#### [Written task a]
Format the entries, from the line containing "Task: Click the Material Thickness value cell" through the last line of the entries, as a Markdown table with the columns Row and Line, skipping blank lines and leaving out the pictures.

#### [Page excerpt]
If your records are really in MARC8 not UTF8, your best bet is to use a tool to 
convert them to UTF8 before hitting your XSLT.

The open source 'yaz' command line tools can do it for Marc21.

The Marc4J package can do it in java, and probably work for any MARC variant 
not just Marc21.

Char encoding issues are tricky. You might want to first figure out if your 
records are really in Marc8, thus the problems, or if instead they illegally 
contain bad data or data in some other encoding (Latin1).

Char encoding is a tricky topic, you might want to do some reading on it in 
general. The Unicode docs are pretty decent.

On 4/19/2012 11:06 AM, Deng, Sai wrote:

Hi list,
I am a Metadata librarian but not a programmer, sorry if my question seems 
naïve. We use XSLT stylesheet to transform some harvested DC records from 
DSpace to MARC in MarcEdit, and then export them to OCLC.
Some characters do not display correctly and need manual editing, for example:
In MarcEditor   
Transferred to OCLC   Edit in OCLC
Bayes’ theorem  
Bayes⁰́₉ theorem  Bayes' theorem
―it won‘t happen here‖ attitude ⁰́₅it won⁰́₈t happen here⁰́₆ attitude   
it won't happen here attitude
“Generation Y”  ⁰́₋Generation Y⁰́₊
  Generation Y
listeners‟ evaluationslisteners⁰́Ÿ evaluations  
listeners' evaluations
high school – from high school ⁰́₃ from 
  high school – from
Co₀․₅Zn₀․₅Fe₂O₄  Co²́⁰⁰́Þ²́⁵Zn²́⁰⁰́Þ²́⁵Fe²́²O²́⁴
   Co0.5Zn0.5Fe2O4?
μ  Îơ   

   μ
Nafion®Nafion℗ʼ 
 Nafion®
Lévy  L©♭vy 
   Lévy
43±13.20 years 43℗ł13.20 years  
43±13.20 years
12.6 ± 7.05 ft∙lbs  12.6 ℗ł 7.05 ft⁸́₉lbs   
   12.6 ± 7.05 ft•lbs
‘Pouring on the Pounds'  ⁰́₈Pouring on the Pounds'  
 

Re: [CODE4LIB] more on MARC char encoding

2012-04-19 Thread LeVan,Ralph
We see Unicode data pasted into MARC8 records all the time.  It happens enough 
that my MARC8-Unicode converter takes a second look at illegal MARC8 bytes and 
tries a UTF-8 encoding as well.

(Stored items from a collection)
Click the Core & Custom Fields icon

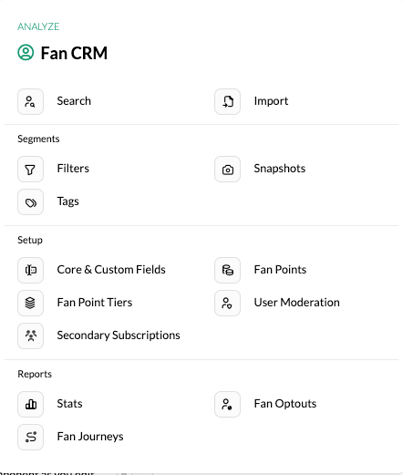tap(30, 270)
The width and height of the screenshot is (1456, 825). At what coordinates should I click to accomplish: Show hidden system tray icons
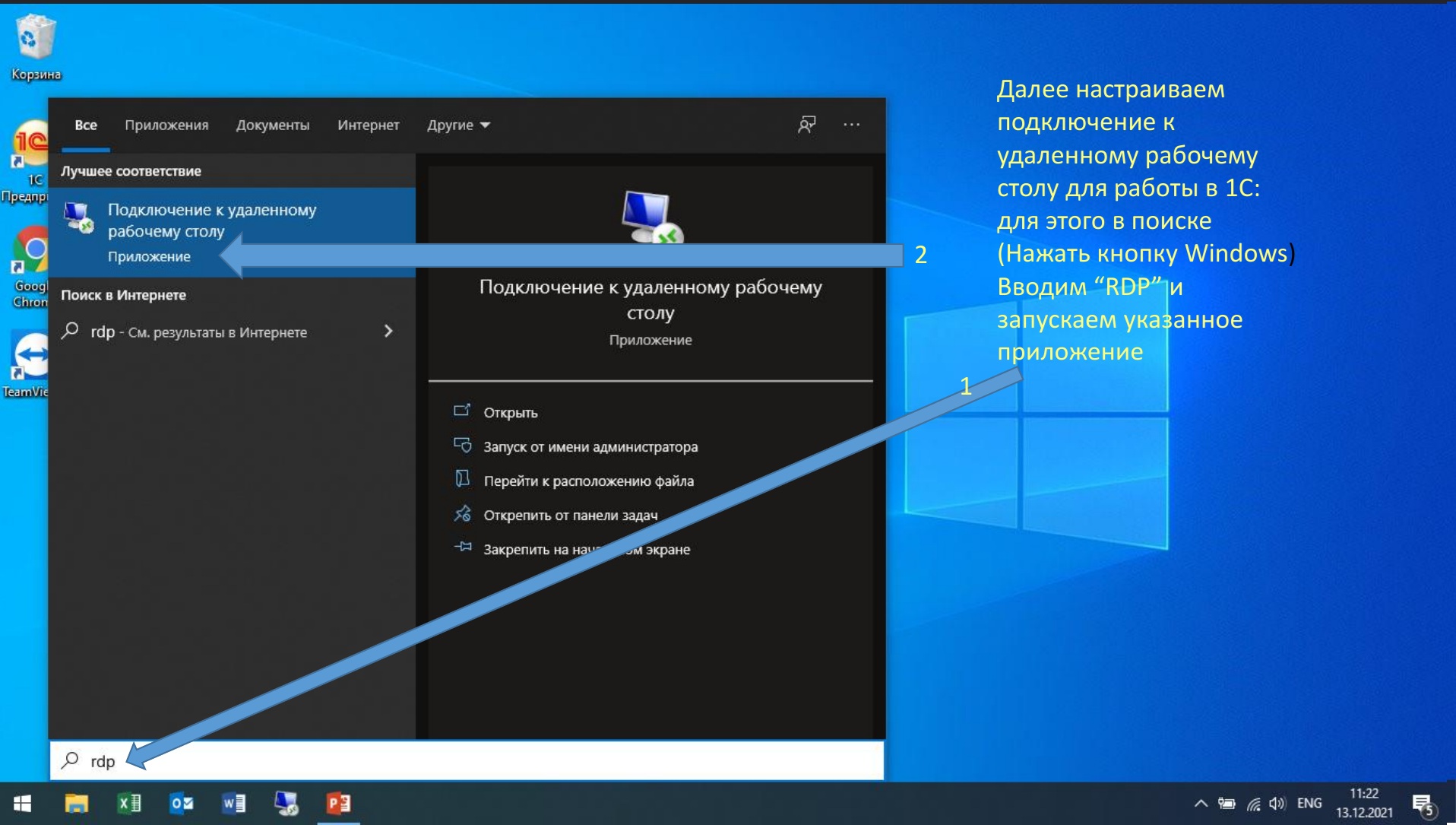click(x=1201, y=804)
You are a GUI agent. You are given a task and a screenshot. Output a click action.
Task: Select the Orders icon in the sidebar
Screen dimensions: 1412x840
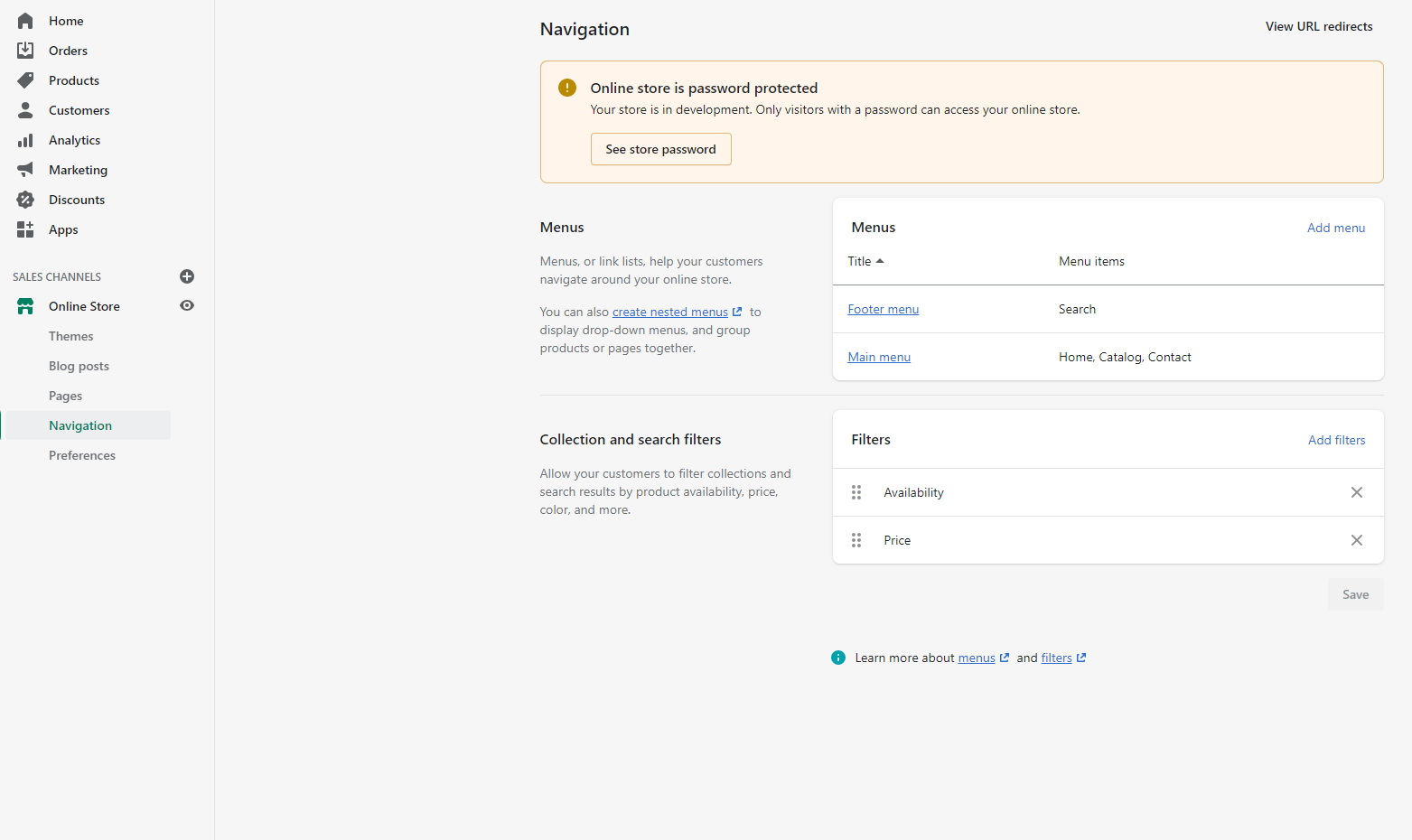pos(25,50)
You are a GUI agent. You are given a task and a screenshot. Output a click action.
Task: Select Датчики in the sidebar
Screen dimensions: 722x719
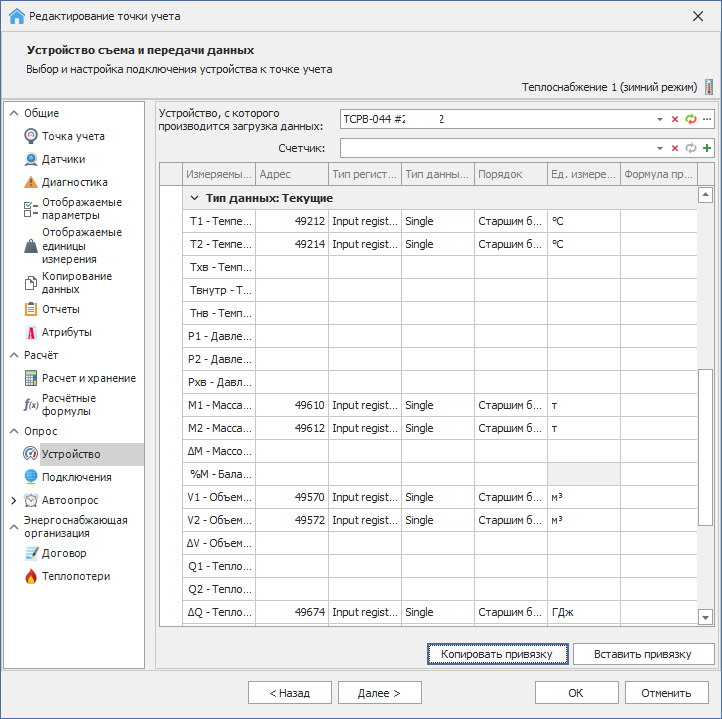pos(62,159)
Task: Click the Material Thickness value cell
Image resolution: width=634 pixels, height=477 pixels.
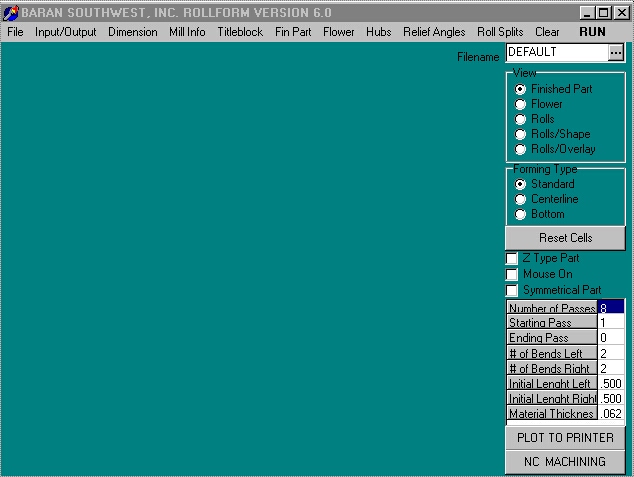Action: [611, 414]

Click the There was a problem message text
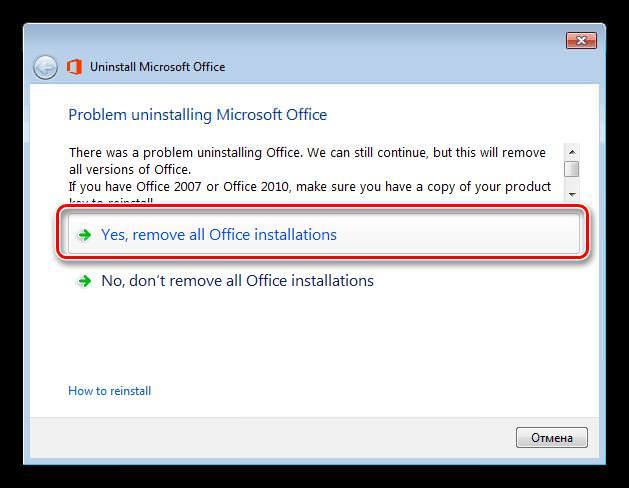point(307,161)
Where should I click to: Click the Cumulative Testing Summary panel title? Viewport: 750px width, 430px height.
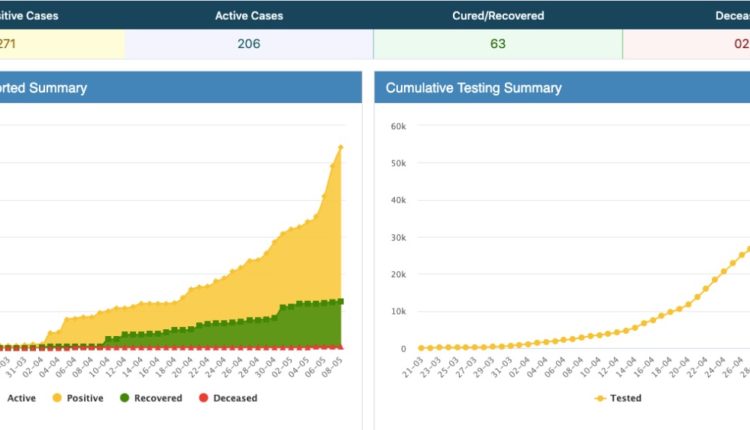[x=473, y=88]
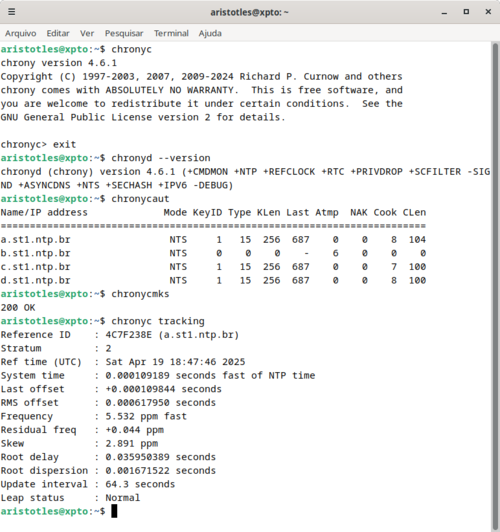Click the b.st1.ntp.br server entry
The image size is (500, 532).
[x=36, y=253]
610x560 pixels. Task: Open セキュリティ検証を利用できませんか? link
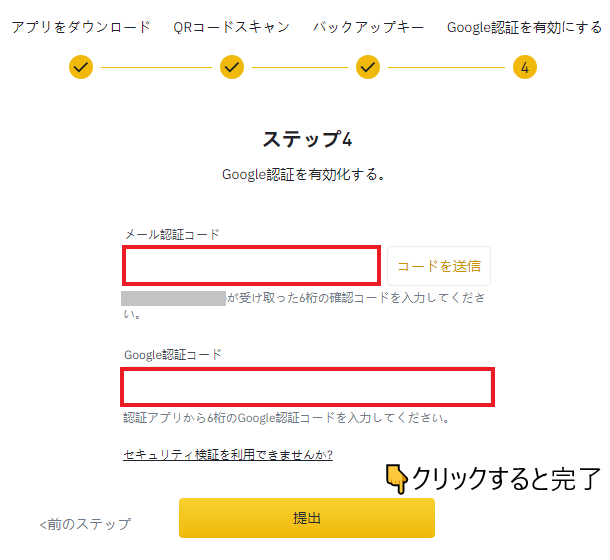click(228, 455)
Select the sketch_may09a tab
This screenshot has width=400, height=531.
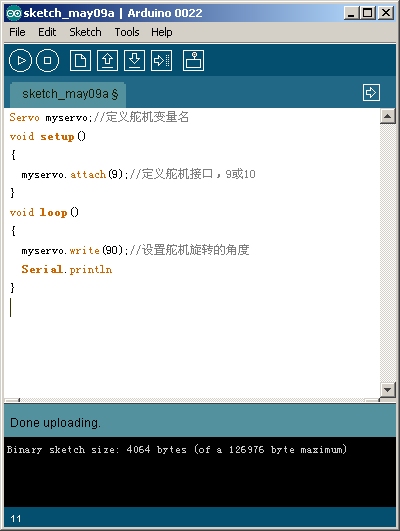(68, 94)
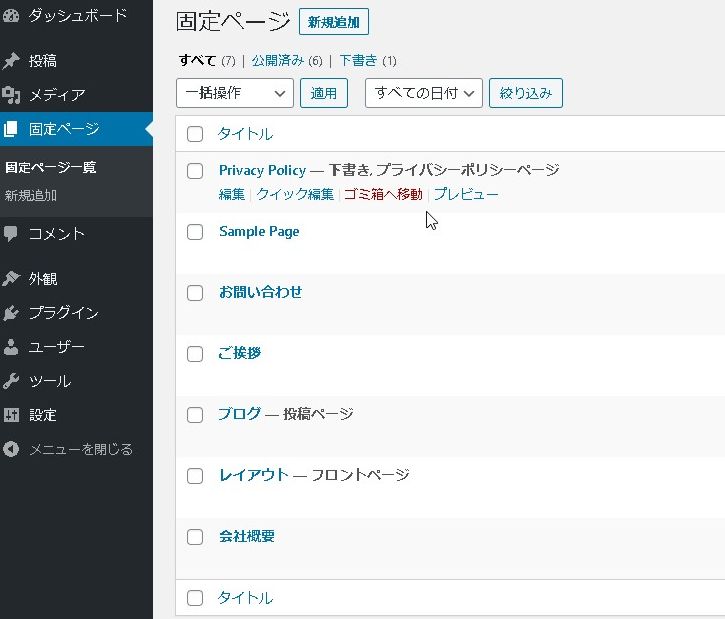
Task: Switch to the 公開済み filter tab
Action: (277, 60)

#### [Written task b]
Resume the forum thread on MARC character encoding after its last sentence.

#### [Task answer a]
| Row | Line |
|---|---|
| 1 | Task: Click the Material Thickness value cell |
| 2 | Image resolution: width=634 pixels, height=477 pixels. |
| 3 | Action: [611, 414] |
| 4 | Click the There was a problem message text |
| 5 | point(307,161) |
| 6 | Where should I click to: Click the Cumulative Testing Summary panel title? Viewport: 750px width, 430px height. |
| 7 | [x=473, y=88] |
| 8 | Click the b.st1.ntp.br server entry |
| 9 | The image size is (500, 532). |
| 10 | [x=36, y=253] |
| 11 | 610x560 pixels. Task: Open セキュリティ検証を利用できませんか? link |
| 12 | click(228, 455) |
| 13 | Select the sketch_may09a tab |
| 14 | This screenshot has width=400, height=531. |
| 15 | (68, 94) |
| 16 | Task: Switch to the 公開済み filter tab |
| 17 | Action: (277, 60) |

#### [Task answer b]
Ralph

-Original Message-
From: Code for Libraries [mailto:CODE4LIB@LISTSERV.ND.EDU] On Behalf Of 
Jonathan Rochkind
Sent: Thursday, April 19, 2012 3:14 PM
To: CODE4LIB@LISTSERV.ND.EDU
Subject: Re: more on MARC char encoding

Ah, thanks Terry.

That canned cleaner in MarcEdit sounds potentially useful -- I'm in a 
continuing battle to keep the character encoding in our local marc 
corpus clean.

(The real blame here is on cataloger interfaces that let catalogers save 
data that are illegal bytes for the character set it's being saved as. 
And/or display the data back to the cataloger using a translation that 
lets them show up as expected even though they are _wrong_ for the 
character set being saved as.  Connexion is theoretically the rolls 
royce of cataloger interfaces, does it do this? Gosh I hope not.)

On 4/19/2012 2:20 PM, Reese, Terry wrote:
 Actually -- the issue isn't one of MARC8 versus UTF8 (since this data is 
 being harvested from DSpace and is UTF8 encoded).  It's actually an issue 
 with user entered data -- specifically, smart quotes and the like.  These 
 values obviously are not in the MARC8 characterset and cause many who 
 transform user entered data (which tend to be used by default on Windows) 
 from XML to MARC.  If you are sticking with a strickly UTF8 based system, 
 there generally are not issues because these are valid characters.  If you 
 move them into a system where the data needs to be represented in MARC -- 
 then you have more problems.

 We do a lot of harvesting, and because of that, we run into these types of 
 issues moving data that is in UTF8, but has characters not represented in 
 MARC8, from into Connexion and having some of that data flattened.  Given the 
 wide range of data not in the MARC8 set that can show up in UTF8, it's not a 
 surprise that this would happen.  My guess is that you could add a template 
 to your XSLT translation that attempted to filter the most common forms of 
 these smart quotes/values and replace them with the more standard values.  
 Likewise, if there was a great enough need, I could provide a canned cleaner 
 in MarcEdit that could fix many of the most common varieties of these smart 
 quotes/values.

 --TR

 -Original Message-
 From: Code for Libraries [mailto:CODE4LIB@LISTSERV.ND.EDU] On Behalf Of 
 Jonathan Rochkind
 Sent: Thursday, April 19, 2012 11:13 AM
 To: CODE4LIB@LISTSERV.ND.EDU
 Subject: Re: [CODE4LIB] more on MARC char encoding

 If your records are really in MARC8 not UTF8, your best bet is to use a tool 
 to convert them to UTF8 before hitting your XSLT.

 The open source 'yaz' command line tools can do it for Marc21.

 The Marc4J package can do it in java, and probably work for any MARC variant 
 not just Marc21.

 Char encoding issues are tricky. You might want to first figure out if your 
 records are really in Marc8, thus the problems, or if instead they illegally 
 contain bad data or data in some other encoding (Latin1).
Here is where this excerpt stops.